If you can get a readymix waggon up to the foundation trench then it is cost effective to trench fill to 9" below finished path.
If not and it's a mixer job, then keep it to 12" or so depth.
Using wooden pegs is the usual way to level the concrete, I'm sure it's been mentioned before elsewhere, but any DIY manual will tell you how to go on.
You had best ask the BI what he wants to see below DPC some allow flettons some like engineering brick, some allow trench blocks.
But the last three course should be in engineering brick and face pointed.
Thanks Chessspy

When you say finished path do you mean normal ground level which i was told is minimum of 15cm below DPC?

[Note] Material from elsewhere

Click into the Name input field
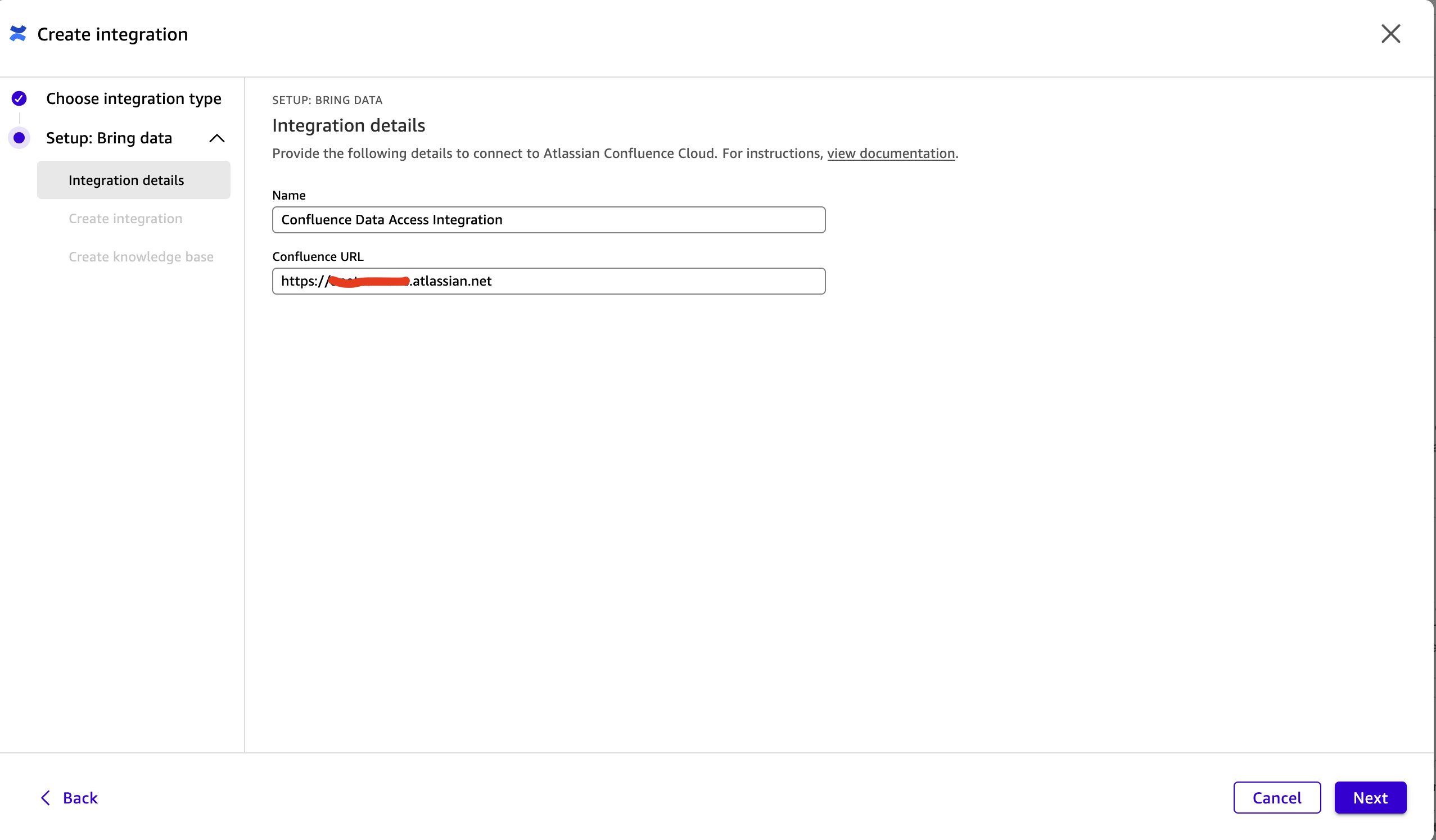 tap(548, 220)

Also how would you lintel over the soil pipe in the foundation trench do you buy a pre made up lintel or make it yourself using block?

Thanks again Ian
Hi, Ian,
finished path can be deemed to be no higher than 150mm below DPC.
It can be lower but not higher.
You can alow it to go lower by letting the path slope, but make sure you've got enough courses of brick faced up below ground just in case they show.

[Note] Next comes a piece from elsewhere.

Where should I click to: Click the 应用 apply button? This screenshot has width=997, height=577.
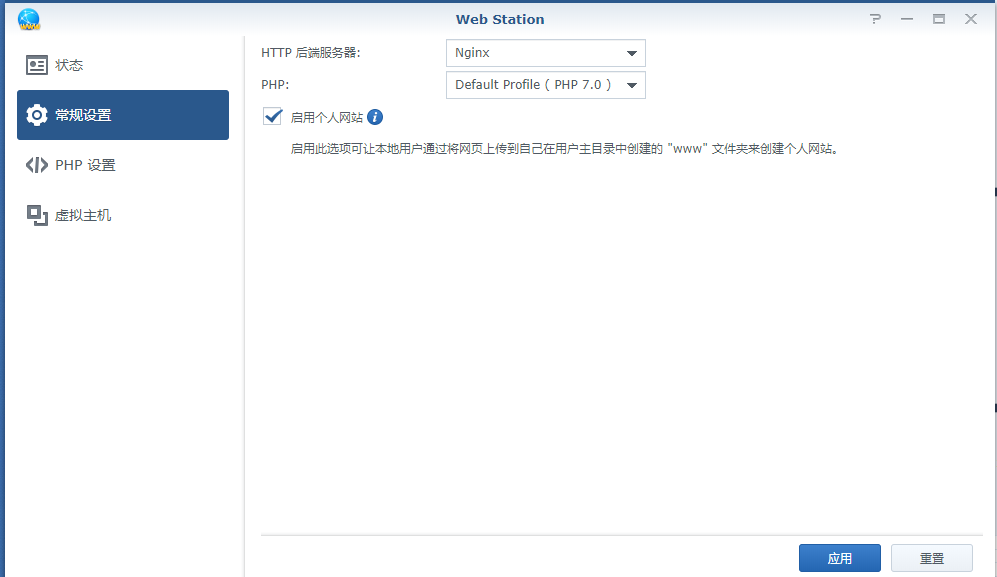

You wouldn't normally slope off the path more than one course extra, so you would make up the ground around the extension where there is going to be hard standing (ie. path) with type 1 (chalk or small hardcore) and sharp sand on top of that to lay the path on (if slabs).
the garden can be allowed to fall away in it's natural slope if necessary.
to bridge over a pipe in the trench, it is normal to box round with temporary wood shuttering, it doesn't need to be fancy just alow some room around the pipe for pea gravel and make sure you will be able to get the shuttering out after you have poured concrete.
Then a pre stressed concrete lintol (or two) to take the wall(s)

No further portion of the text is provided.